Другие начальники тоже имеют привычку перебивать подчиненных, когда им что-нибудь непонятно или когда они хотят что-то сказать по существу вопроса. Этот же просто говорил, не переставая, по поводу и без повода, и сам процесс говорения его возбуждал и вдохновлял. Слушать других ему было абсолютно не интересно.
Однажды Бакатин побывал и в Ясенево, навестил разведку. Заскочил туда, можно сказать, без предупреждения и сразу направился в дежурно-справочную службу секретариата, где, не переводя дыхания, стал выражать свое возмущение и негодование ее деятельностью!
181
— Что вы тут все делаете? Почему не читаете телеграмм? Почему их не корректируете? Ваша информация скучна, она мне ничего не дает, в ней все, как в газетах!
Поскольку начальник разведки задерживался где-то в городе, принимать Бакатина вначале пришлось мне. Едва сдерживая гнев, я пытался объяснить ему ситуацию:
— У нас в информационном управлении есть своя дежурная служба. Там дежурят информационные работники, они всю ночь читают телеграммы, правят их и готовят к рассылке по установленным адресам, а эта служба имеет совершенно другие функции: она обеспечивает порядок на наших объектах, их физическую и противопожарную защиту, отвечает на телефоны, вызывает нужных людей на работу и так далее.
— Неправильно все это! — перебил меня глава госбезопасности. — Они должны заниматься совершенно другими делами! Я не понимаю, зачем они вообще здесь сидят!
И далее в таком же духе.
Затем последовала встреча с руководящим составом разведки, во время которой Бакатин пришел к единственно верному решению: всех этих людей надо немедленно разогнать. И разогнал бы, если бы не подоспел Примаков…

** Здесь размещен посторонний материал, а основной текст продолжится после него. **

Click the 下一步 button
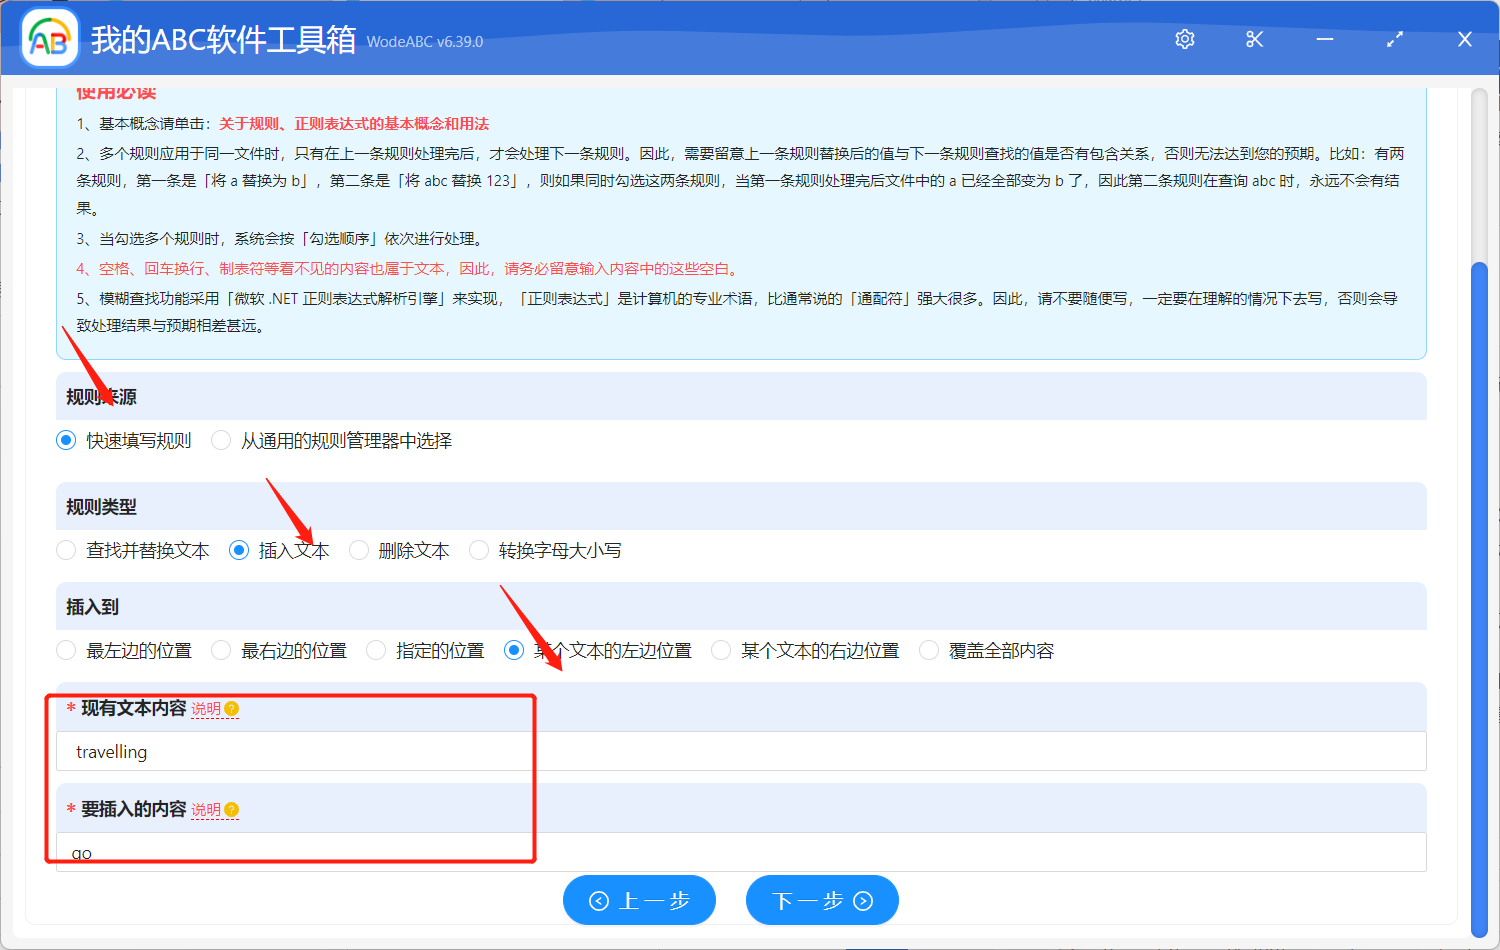 [x=822, y=899]
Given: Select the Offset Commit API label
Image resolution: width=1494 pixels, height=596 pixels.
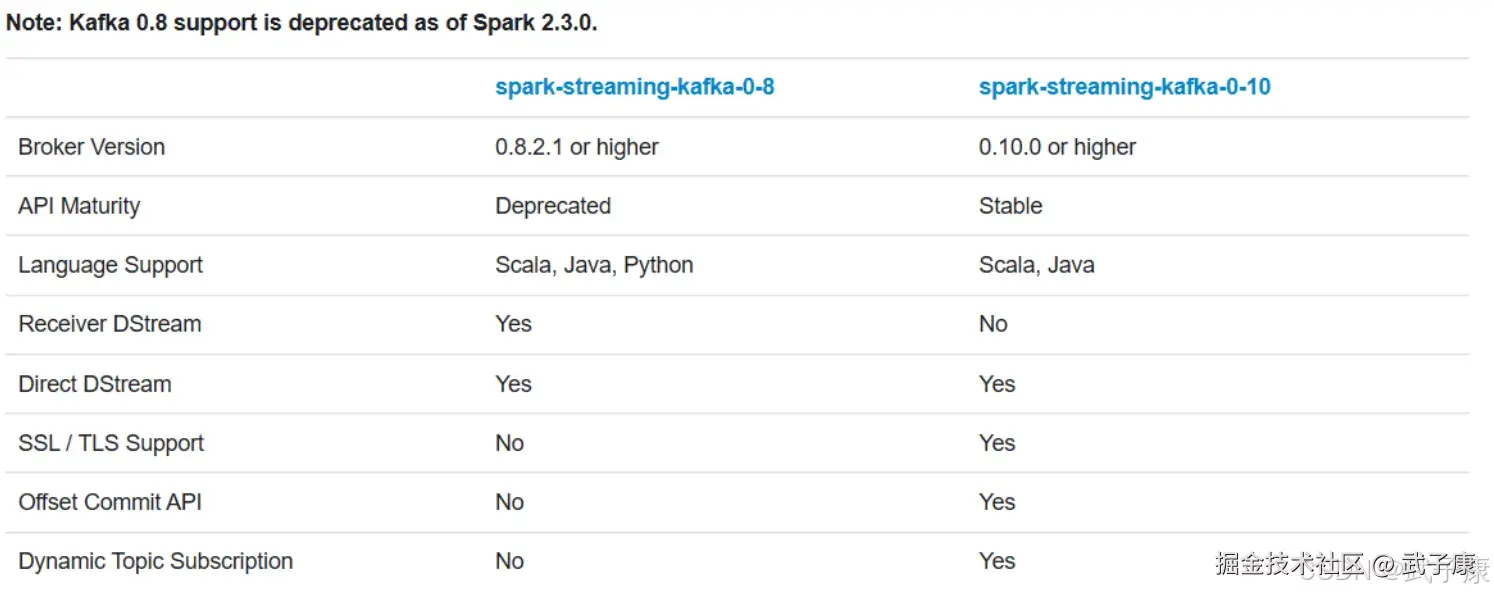Looking at the screenshot, I should click(110, 502).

Вообще, Бакатин любил представать в облике грозного и решительного реформатора, призванного навести, наконец, надлежащий порядок.
Вот отрывок из его интервью, данного в должности председателя КГБ: «Я жесткий человек. На самом деле… Я не обязательно должен спрашивать, кого и куда назначать… Я никогда не останавливался перед теми, кто устраивает демарши… Не можете — не работайте…» (Это о бывшем начальнике разведки Л.В.Шебаршине, который не захотел мириться с диктаторскими методами управления Бакатина и был уволен.)
Сравните с монологом Хлестакова: «О! Я шутить не люблю. Я им всем задал острастку. Меня сам государственный совет боится. Да что, в самом деле? Я такой! Я не посмотрю ни на кого…»
Правда, похоже? С той лишь разницей, что Иван Александрович разглагольствовал после неумеренного употребления мадеры, а Вадим Викторович — в трезвом виде.
182
Ну и, наконец, характеристика, данная Хлестакову самим Николаем Васильевичем Гоголем: «Он не в состоянии остановить постоянного внимания на какой-нибудь мысли. Речь его обрывиста, и слова вылетают из уст совершенно неожиданно».
Воистину, нет повести печальнее на свете, чем повесть о бывших председателях Комитета государственной безопасности СССР! (К Ю.В.Андропову это, понятно, не относится.)
Благодатная Сирия
Сирию я открыл для себя поздно, хотя всегда интересовался этой страной, ее историей, всем, что там происходит, и, естественно, стремился туда попасть. Формально, правда, я работал одно время в Объединенной Арабской Республике, куда входили и Египет, и Сирия, и даже имел возможность общаться с сирийскими деятелями — членами правительства ОАР. Но это, конечно, не заменяло реального знакомства со страной. В конце концов судьба оказалась великодушной, и за последние два десятка лет я четырежды побывал в Сирии.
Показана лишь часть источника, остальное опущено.